● TASK DETAILS
The lines you should transcribe are those from the one containing "The image size" to the end of the listing below, exactly, with pictures left out.

● RECORDS FOR THIS TASK
_ _ _ _
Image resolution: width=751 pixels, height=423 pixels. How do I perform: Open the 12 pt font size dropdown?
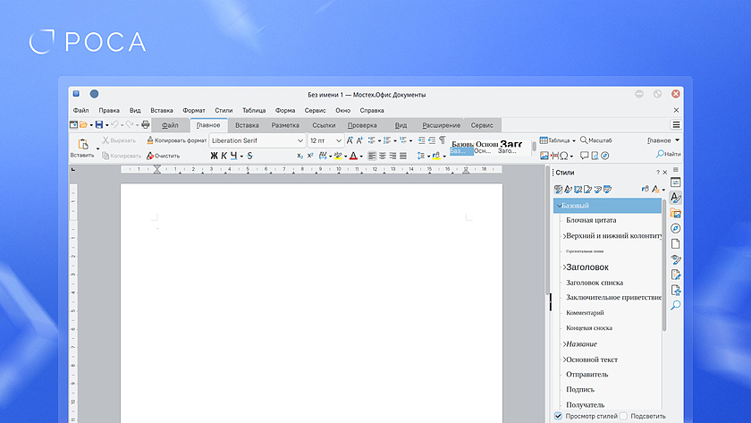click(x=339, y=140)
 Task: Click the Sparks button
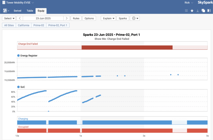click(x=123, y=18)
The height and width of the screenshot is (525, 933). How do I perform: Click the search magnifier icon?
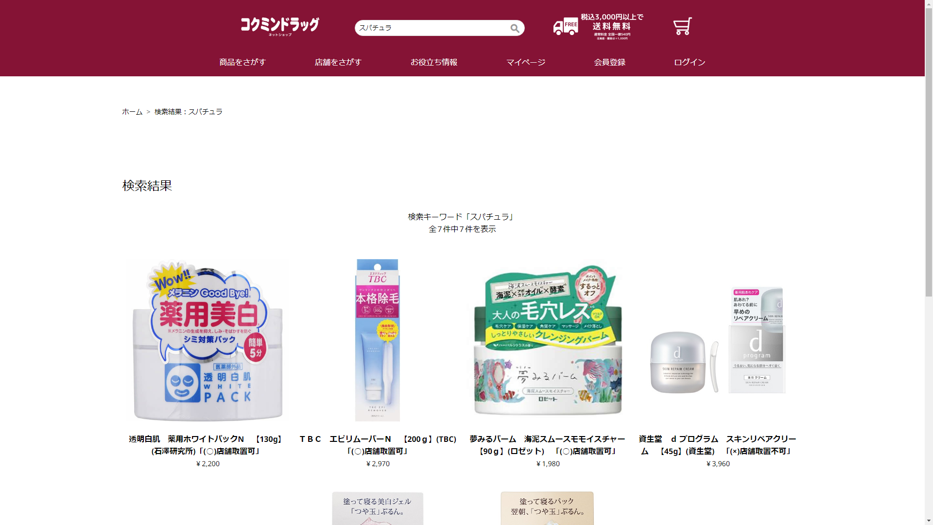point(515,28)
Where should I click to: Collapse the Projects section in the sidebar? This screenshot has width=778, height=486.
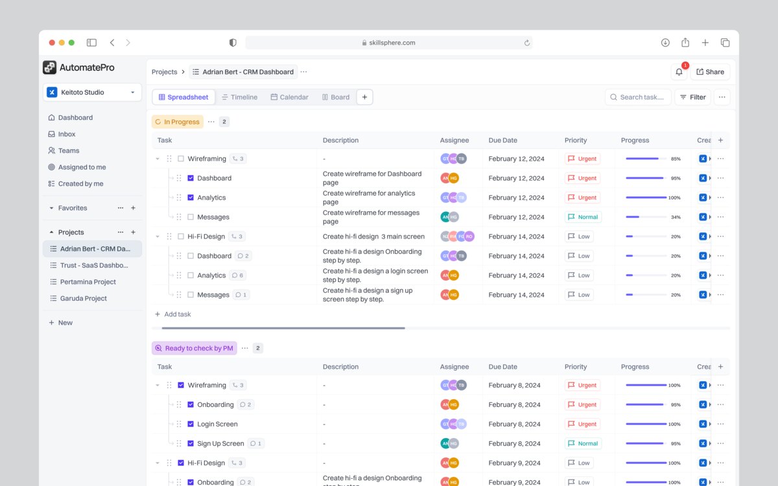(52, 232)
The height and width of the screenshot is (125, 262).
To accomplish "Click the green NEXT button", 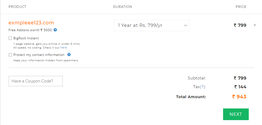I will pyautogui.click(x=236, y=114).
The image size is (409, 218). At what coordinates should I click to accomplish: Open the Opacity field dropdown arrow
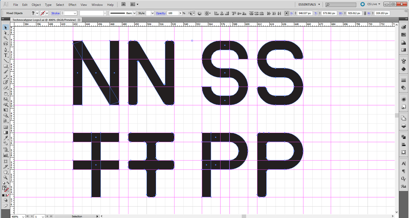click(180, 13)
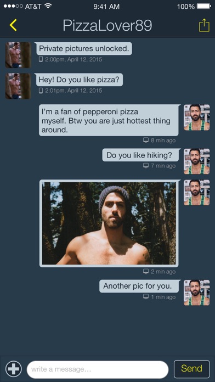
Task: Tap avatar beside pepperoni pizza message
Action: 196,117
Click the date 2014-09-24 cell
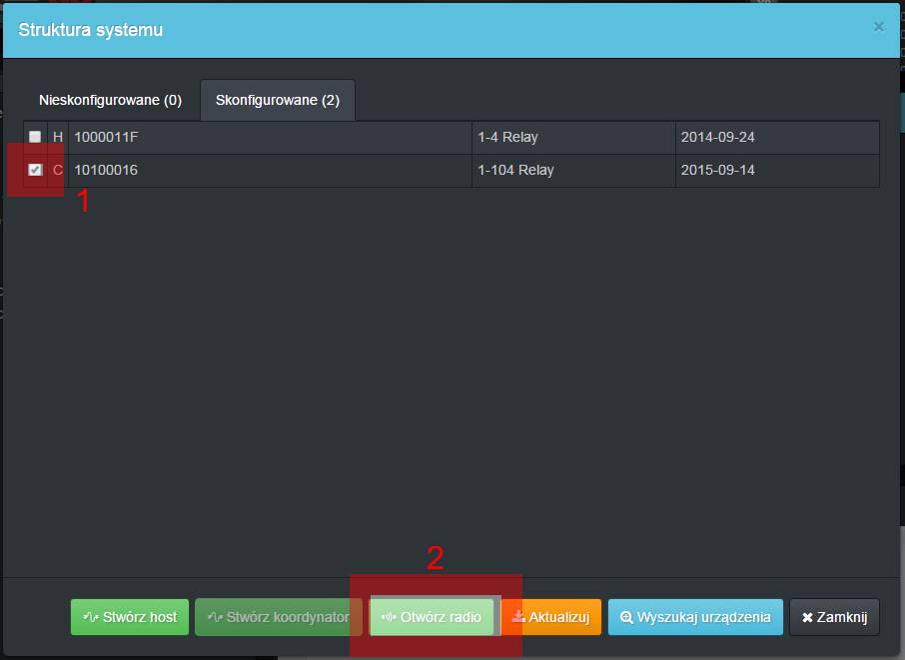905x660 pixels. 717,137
_ _ _ _
● RESPONSE AREA
The image size is (409, 218). At what coordinates should I click to accomplish: Open the Opacity field dropdown arrow
click(180, 13)
Task: Tap avatar beside pepperoni pizza message
Action: 196,117
Click the date 2014-09-24 cell
905x660 pixels. 717,137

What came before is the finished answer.